What is being asked → Transcribe exactly the lines from the one containing "Image resolution: width=705" through the last line of the listing below, inclusive, and nothing beyond them.

Start of Exercise material

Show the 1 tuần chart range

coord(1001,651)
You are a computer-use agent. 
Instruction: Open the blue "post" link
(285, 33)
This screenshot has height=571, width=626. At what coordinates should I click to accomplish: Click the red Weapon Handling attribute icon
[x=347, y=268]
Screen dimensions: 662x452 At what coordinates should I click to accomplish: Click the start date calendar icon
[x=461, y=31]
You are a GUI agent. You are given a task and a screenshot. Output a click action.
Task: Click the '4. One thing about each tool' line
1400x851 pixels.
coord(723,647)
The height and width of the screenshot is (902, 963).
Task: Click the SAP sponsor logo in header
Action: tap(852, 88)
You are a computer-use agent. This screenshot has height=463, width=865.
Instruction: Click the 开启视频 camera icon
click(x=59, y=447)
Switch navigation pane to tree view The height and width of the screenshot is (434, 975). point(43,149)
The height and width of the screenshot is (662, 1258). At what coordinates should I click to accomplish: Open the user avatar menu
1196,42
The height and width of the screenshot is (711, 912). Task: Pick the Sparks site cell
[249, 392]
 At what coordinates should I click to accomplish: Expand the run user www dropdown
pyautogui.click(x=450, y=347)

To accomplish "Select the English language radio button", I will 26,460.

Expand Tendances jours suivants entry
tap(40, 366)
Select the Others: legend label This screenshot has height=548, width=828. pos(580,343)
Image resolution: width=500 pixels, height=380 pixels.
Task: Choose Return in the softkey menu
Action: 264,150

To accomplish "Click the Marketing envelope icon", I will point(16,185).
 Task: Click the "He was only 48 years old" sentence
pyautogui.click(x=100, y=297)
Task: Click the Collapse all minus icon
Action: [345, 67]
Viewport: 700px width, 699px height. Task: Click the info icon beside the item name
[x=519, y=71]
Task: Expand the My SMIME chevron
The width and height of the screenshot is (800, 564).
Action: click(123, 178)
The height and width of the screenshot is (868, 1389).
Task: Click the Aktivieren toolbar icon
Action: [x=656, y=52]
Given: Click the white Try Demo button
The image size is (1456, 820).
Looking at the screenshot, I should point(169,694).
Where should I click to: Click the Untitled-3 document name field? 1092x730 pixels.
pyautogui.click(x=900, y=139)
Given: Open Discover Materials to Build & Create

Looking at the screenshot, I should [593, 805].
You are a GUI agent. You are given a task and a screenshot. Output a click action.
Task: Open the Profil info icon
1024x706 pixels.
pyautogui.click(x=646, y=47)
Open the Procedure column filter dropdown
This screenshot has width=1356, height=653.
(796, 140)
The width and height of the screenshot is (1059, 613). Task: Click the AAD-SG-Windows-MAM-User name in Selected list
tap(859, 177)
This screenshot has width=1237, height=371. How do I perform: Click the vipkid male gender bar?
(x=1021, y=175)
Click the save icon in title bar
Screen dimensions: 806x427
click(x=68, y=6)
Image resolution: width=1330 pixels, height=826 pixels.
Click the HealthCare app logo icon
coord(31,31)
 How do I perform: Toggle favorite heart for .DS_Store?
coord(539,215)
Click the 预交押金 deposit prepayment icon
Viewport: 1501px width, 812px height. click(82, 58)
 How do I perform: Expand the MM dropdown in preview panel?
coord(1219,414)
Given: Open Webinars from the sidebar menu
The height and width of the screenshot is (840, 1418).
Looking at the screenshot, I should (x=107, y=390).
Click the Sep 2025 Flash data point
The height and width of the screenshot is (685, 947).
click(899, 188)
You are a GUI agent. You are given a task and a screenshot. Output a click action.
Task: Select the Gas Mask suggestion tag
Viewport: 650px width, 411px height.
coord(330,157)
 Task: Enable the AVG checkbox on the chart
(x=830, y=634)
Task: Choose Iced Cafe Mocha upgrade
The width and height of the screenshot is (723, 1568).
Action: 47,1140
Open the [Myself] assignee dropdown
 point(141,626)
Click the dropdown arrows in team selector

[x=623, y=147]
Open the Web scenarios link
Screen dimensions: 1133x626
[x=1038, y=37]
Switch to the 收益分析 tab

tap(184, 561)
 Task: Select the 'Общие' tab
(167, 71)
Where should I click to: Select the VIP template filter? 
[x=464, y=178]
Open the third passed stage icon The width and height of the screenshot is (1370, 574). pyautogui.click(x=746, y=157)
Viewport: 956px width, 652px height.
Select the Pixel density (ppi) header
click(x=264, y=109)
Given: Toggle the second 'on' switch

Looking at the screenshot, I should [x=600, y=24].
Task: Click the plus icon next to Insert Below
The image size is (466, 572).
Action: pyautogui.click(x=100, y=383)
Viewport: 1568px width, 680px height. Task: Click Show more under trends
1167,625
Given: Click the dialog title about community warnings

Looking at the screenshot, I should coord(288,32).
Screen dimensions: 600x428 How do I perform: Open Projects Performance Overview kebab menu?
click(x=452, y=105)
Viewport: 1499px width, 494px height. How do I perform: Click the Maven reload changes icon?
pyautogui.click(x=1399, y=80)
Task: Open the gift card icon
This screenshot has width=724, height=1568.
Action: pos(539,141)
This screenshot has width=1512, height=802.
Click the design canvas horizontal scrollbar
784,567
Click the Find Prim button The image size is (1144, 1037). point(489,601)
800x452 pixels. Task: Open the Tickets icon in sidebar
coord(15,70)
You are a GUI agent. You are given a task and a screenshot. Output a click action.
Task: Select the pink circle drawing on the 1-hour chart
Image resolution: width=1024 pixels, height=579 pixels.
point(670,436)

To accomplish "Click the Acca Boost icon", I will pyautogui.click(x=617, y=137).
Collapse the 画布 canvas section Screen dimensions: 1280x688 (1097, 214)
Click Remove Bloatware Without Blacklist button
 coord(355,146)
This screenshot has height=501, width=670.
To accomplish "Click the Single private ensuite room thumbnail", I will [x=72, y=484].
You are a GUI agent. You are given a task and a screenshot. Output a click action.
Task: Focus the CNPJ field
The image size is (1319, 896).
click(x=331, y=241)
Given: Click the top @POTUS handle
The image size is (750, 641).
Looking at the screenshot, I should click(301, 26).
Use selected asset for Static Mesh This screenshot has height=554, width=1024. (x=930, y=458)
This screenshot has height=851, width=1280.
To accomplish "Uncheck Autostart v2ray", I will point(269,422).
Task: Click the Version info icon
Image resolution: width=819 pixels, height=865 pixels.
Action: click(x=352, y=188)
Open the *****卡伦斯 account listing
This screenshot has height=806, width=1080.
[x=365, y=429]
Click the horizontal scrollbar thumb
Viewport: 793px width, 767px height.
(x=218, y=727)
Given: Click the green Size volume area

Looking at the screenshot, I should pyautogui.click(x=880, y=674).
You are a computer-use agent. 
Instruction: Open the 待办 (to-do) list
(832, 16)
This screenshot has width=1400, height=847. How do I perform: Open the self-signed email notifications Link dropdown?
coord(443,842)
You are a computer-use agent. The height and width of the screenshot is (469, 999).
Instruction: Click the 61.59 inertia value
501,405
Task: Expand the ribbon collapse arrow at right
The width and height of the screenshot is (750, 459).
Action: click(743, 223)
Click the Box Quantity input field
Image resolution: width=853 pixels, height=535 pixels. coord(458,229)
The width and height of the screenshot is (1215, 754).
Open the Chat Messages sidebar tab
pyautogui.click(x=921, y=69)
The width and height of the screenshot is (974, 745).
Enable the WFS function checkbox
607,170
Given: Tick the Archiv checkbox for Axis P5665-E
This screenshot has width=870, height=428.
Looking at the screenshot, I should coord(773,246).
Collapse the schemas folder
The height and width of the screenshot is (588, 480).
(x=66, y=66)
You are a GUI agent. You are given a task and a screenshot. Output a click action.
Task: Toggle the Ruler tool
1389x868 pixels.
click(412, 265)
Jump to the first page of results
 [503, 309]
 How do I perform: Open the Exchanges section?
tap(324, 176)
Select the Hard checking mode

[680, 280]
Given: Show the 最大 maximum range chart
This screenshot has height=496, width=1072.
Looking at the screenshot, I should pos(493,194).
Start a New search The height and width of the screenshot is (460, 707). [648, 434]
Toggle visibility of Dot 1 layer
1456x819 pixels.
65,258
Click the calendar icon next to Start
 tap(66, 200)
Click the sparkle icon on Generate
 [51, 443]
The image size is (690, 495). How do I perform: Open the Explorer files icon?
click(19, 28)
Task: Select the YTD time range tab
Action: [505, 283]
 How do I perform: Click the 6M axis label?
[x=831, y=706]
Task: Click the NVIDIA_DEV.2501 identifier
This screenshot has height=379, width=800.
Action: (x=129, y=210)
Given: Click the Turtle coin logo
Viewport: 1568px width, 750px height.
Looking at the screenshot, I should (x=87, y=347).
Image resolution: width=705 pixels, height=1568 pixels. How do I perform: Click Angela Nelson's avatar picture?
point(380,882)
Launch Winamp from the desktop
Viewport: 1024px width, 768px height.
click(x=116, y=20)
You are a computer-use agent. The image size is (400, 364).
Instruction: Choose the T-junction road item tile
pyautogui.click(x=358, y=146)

End of Exercise material

Result of this exercise →
Image resolution: width=705 pixels, height=1568 pixels. How do I perform: Click Angela Nelson's avatar picture?
point(380,882)
Launch Winamp from the desktop
Viewport: 1024px width, 768px height.
click(x=116, y=20)
You are a computer-use agent. The image size is (400, 364).
Instruction: Choose the T-junction road item tile
pyautogui.click(x=358, y=146)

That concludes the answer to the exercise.